The importance of spatial variabilty in daily extreme temperatures across a metropolitian region is that both daily extremes have been shown (when elevated) to be predictors of excess mortality. Essentially making the weather conditions worse for some areas of the city during dangerous weather. So this study also confirmed the existence of spatial variability during these times. However, there was only two afternoons the NWS called for "excessive heat advisories" (June 24 and Aug 9, 2009) and the mean range in SOSAs during those daily highs was 0.7C (a little less than average). There was only one "heat wave" (i.e. 3-day 81st percentile exceedence at airports, both daily extremes), and it was September 21-23 (2009) and the mean range in SOSAs during the daily low was 2.1C. Again, a little less than average.

This study went about other methods to convince decision makers during hot weather. First our range of SOSAs metric as a function a popular method identifying dangerous weather, called the the Spatial Synoptic Classification (SSC) system. This graph is shown above, and it indicates that the dangerous air masses (Moist Tropical +/++, Dry Tropical) have average daily low values a little less than average (2.8C).

Conclusions and Discussion

For brievity, the conclusions here is a link to the current conclusions section and here some discussion points will be mentioned.

Of relevance to the urban climate dicussion, this study related a variable (previous day cloud cover% and SW radiation) not previously related to spatial variability (or "urban heat island (uhi) magnitude", or " uhi intensity") in the literature. Logically a city must be heated for the spatial variability to be robust during the subsequent daily low. Equally interesting, our results suggested local imperiousness was a better predictor of the spatial structure than the very traditional distance to city center variable.

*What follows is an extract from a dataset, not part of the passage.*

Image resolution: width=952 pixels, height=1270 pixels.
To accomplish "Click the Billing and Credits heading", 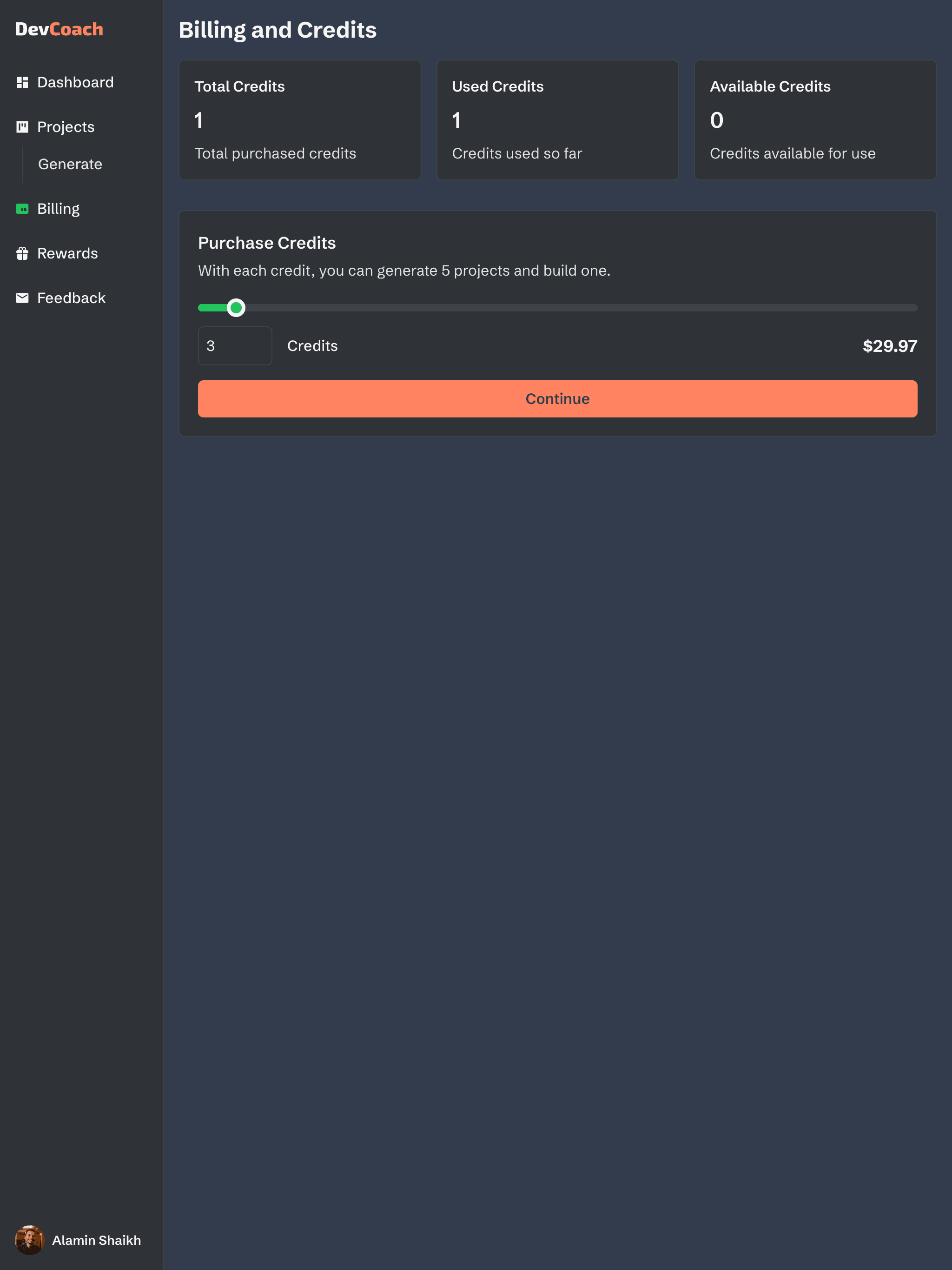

As for the public health discussion it should be interesting that the temperature spatial variability during the daily high does not have a large impact however the warmest region is generally located to the west of the city center and the magnitude of that variability is not a function of how dangerous the weather is w.r.t heat stress. However the daily low spatial pattern of temperatures follows the local (e.g. 0.25km) built up pattern of the city and is higher than average during dry and hot weather but less than average during moist and hot weather.